Tarefas a realizar:
A) Resuma em duas frases o texto sobre o jogo Everybody’s Golf.
B) Escreva a continuação do texto sobre o jogo Everybody’s Golf, a partir da última frase apresentada.

Texto selecionado:
..........
Xis, xis, xis.
“Esse jogo parece muito aborrecido”, atirou sem contemplações a minha namorada, deitada no sofá durante uma das minhas várias sessões com Everybody’s Golf, a mais recente iteração de uma série que, espantemo-nos conjuntamente, já tem vinte anos. Uma sentença demasiado fácil, talvez, vinda de alguém cuja experiência com o jogo da japonesa Clap Hanz se resumiu a meia dúzia de vislumbres desinteressados por entre sessões de sono profundo. Mas afinal, também a mim o golfe parece algo desinteressante, sessões longas de caminhada entre tacadas ocasionais. Uma parte muito significativa dos jogadores de Everybody’s Golf, apostaria, nunca pisou um green. E os que o fizeram, ou os que o fazem com regularidade, não são em princípio o público-alvo deste jogo. Esses preferem, bom, jogar golfe.
..........
Extrato de dados:

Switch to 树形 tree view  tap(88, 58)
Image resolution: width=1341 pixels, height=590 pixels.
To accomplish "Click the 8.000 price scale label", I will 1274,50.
..........
As respostas:
A) Durante uma das sessões de Everybody’s Golf, a mais recente iteração de uma série com vinte anos, a namorada de quem escreve comentou que o jogo parecia muito aborrecido. Quem escreve admite que também acha o golfe desinteressante e aposta que muitos dos jogadores deste jogo nunca pisaram um green, pois quem joga golfe com regularidade prefere jogar golfe.

B)
Xis, xis, triângulo.
A angústia do escriba na altura de compor qualquer coisa sobre um jogo de desporto tem uma excelente razão de ser: não só estes jogos se multiplicam como gremlins – e, tanto quanto sabemos, não lhes acontece nada de especialmente mau quando entram em contacto com a água -, com edições anuais que em muitos casos não passam de sessões de cirurgia plástica ligeira, como a sua fruição parece muitas vezes depender do interesse de base que o jogador tem pelo desporto em questão. É um truísmo difícil de negar: os adeptos de futebol jogam simuladores de futebol (e, ao que parece, os europeus optam esmagadoramente pelo mesmo), os de basquetebol optam pelos de basquetebol, quem gosta de desportos motorizados escolhe uma das milhentas opções na área, e por aí em diante. Cada macaco no seu galho; a polinização cruzada não é um fenómeno que afete grandemente o mundo dos videojogos.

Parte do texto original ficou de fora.